EXERCISE:
A complete, exact copy of the records below is the required result.

DATA SECTION:

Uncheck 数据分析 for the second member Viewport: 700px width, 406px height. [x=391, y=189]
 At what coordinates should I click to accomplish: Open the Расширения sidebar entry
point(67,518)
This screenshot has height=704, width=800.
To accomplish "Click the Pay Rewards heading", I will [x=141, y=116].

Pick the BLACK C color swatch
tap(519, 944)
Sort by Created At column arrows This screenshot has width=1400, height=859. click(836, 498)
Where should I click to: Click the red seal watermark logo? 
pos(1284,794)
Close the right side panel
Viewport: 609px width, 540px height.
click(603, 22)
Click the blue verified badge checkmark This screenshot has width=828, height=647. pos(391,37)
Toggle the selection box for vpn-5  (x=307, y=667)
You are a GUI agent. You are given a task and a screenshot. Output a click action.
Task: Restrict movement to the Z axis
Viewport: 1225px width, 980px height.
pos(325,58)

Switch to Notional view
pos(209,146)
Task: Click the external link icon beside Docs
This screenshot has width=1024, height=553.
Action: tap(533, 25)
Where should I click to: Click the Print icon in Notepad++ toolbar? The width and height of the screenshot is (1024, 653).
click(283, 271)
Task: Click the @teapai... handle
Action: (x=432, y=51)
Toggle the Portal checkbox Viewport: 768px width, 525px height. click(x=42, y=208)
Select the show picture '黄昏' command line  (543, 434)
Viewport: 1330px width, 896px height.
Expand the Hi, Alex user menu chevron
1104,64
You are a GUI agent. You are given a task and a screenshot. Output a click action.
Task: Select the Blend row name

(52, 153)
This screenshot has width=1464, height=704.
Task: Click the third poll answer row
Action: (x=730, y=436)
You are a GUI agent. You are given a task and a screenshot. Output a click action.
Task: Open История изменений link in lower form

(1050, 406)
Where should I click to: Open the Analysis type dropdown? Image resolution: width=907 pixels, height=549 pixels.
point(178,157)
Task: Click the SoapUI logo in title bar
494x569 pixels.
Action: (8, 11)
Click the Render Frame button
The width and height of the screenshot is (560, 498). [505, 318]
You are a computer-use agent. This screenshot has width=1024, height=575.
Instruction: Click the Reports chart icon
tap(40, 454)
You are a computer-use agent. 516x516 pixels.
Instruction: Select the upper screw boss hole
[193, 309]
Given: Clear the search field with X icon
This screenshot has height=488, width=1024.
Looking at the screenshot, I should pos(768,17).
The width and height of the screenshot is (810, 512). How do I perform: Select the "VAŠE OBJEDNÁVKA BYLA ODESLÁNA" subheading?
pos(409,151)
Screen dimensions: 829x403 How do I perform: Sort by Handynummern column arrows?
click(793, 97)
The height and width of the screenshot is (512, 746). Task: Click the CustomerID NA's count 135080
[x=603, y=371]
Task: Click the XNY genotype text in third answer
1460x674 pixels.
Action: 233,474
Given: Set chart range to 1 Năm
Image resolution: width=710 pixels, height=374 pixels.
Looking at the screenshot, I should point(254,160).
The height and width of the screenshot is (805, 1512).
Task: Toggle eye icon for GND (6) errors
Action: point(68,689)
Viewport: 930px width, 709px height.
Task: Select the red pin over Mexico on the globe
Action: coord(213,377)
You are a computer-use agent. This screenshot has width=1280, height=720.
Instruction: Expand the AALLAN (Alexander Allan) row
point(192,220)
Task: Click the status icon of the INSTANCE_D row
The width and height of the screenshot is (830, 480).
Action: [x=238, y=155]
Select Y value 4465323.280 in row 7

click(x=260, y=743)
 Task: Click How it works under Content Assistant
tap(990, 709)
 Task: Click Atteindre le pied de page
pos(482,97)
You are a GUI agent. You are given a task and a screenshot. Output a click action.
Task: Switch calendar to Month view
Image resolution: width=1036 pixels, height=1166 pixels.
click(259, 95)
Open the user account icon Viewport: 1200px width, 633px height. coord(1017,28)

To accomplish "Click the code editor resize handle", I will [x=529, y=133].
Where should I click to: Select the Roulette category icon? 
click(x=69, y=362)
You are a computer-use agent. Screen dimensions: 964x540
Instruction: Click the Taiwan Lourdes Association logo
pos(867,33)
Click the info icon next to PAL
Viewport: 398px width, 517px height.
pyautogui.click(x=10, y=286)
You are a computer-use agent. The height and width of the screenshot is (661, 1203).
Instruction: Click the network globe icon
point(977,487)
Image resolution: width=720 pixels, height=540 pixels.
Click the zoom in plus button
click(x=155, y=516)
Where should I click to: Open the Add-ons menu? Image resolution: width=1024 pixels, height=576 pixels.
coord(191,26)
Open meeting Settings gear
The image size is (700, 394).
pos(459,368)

RESPONSE TO THE EXERCISE:
Uncheck 数据分析 for the second member Viewport: 700px width, 406px height. [x=391, y=189]
 At what coordinates should I click to accomplish: Open the Расширения sidebar entry
point(67,518)
This screenshot has height=704, width=800.
To accomplish "Click the Pay Rewards heading", I will [x=141, y=116].

Pick the BLACK C color swatch
tap(519, 944)
Sort by Created At column arrows This screenshot has width=1400, height=859. click(836, 498)
Where should I click to: Click the red seal watermark logo? 
pos(1284,794)
Close the right side panel
Viewport: 609px width, 540px height.
click(603, 22)
Click the blue verified badge checkmark This screenshot has width=828, height=647. pos(391,37)
Toggle the selection box for vpn-5  (x=307, y=667)
You are a GUI agent. You are given a task and a screenshot. Output a click action.
Task: Restrict movement to the Z axis
Viewport: 1225px width, 980px height.
pos(325,58)

Switch to Notional view
pos(209,146)
Task: Click the external link icon beside Docs
This screenshot has width=1024, height=553.
Action: tap(533, 25)
Where should I click to: Click the Print icon in Notepad++ toolbar? The width and height of the screenshot is (1024, 653).
click(283, 271)
Task: Click the @teapai... handle
Action: (x=432, y=51)
Toggle the Portal checkbox Viewport: 768px width, 525px height. click(x=42, y=208)
Select the show picture '黄昏' command line  (543, 434)
Viewport: 1330px width, 896px height.
Expand the Hi, Alex user menu chevron
1104,64
You are a GUI agent. You are given a task and a screenshot. Output a click action.
Task: Select the Blend row name

(52, 153)
This screenshot has width=1464, height=704.
Task: Click the third poll answer row
Action: (x=730, y=436)
You are a GUI agent. You are given a task and a screenshot. Output a click action.
Task: Open История изменений link in lower form

(1050, 406)
Where should I click to: Open the Analysis type dropdown? Image resolution: width=907 pixels, height=549 pixels.
point(178,157)
Task: Click the SoapUI logo in title bar
494x569 pixels.
Action: (8, 11)
Click the Render Frame button
The width and height of the screenshot is (560, 498). [505, 318]
You are a computer-use agent. This screenshot has width=1024, height=575.
Instruction: Click the Reports chart icon
tap(40, 454)
You are a computer-use agent. 516x516 pixels.
Instruction: Select the upper screw boss hole
[193, 309]
Given: Clear the search field with X icon
This screenshot has height=488, width=1024.
Looking at the screenshot, I should pos(768,17).
The width and height of the screenshot is (810, 512). How do I perform: Select the "VAŠE OBJEDNÁVKA BYLA ODESLÁNA" subheading?
pos(409,151)
Screen dimensions: 829x403 How do I perform: Sort by Handynummern column arrows?
click(793, 97)
The height and width of the screenshot is (512, 746). Task: Click the CustomerID NA's count 135080
[x=603, y=371]
Task: Click the XNY genotype text in third answer
1460x674 pixels.
Action: 233,474
Given: Set chart range to 1 Năm
Image resolution: width=710 pixels, height=374 pixels.
Looking at the screenshot, I should point(254,160).
The height and width of the screenshot is (805, 1512).
Task: Toggle eye icon for GND (6) errors
Action: point(68,689)
Viewport: 930px width, 709px height.
Task: Select the red pin over Mexico on the globe
Action: coord(213,377)
You are a computer-use agent. This screenshot has width=1280, height=720.
Instruction: Expand the AALLAN (Alexander Allan) row
point(192,220)
Task: Click the status icon of the INSTANCE_D row
The width and height of the screenshot is (830, 480).
Action: [x=238, y=155]
Select Y value 4465323.280 in row 7

click(x=260, y=743)
 Task: Click How it works under Content Assistant
tap(990, 709)
 Task: Click Atteindre le pied de page
pos(482,97)
You are a GUI agent. You are given a task and a screenshot. Output a click action.
Task: Switch calendar to Month view
Image resolution: width=1036 pixels, height=1166 pixels.
click(259, 95)
Open the user account icon Viewport: 1200px width, 633px height. coord(1017,28)

To accomplish "Click the code editor resize handle", I will [x=529, y=133].
Where should I click to: Select the Roulette category icon? 
click(x=69, y=362)
You are a computer-use agent. Screen dimensions: 964x540
Instruction: Click the Taiwan Lourdes Association logo
pos(867,33)
Click the info icon next to PAL
Viewport: 398px width, 517px height.
pyautogui.click(x=10, y=286)
You are a computer-use agent. The height and width of the screenshot is (661, 1203).
Instruction: Click the network globe icon
point(977,487)
Image resolution: width=720 pixels, height=540 pixels.
Click the zoom in plus button
click(x=155, y=516)
Where should I click to: Open the Add-ons menu? Image resolution: width=1024 pixels, height=576 pixels.
coord(191,26)
Open meeting Settings gear
The image size is (700, 394).
pos(459,368)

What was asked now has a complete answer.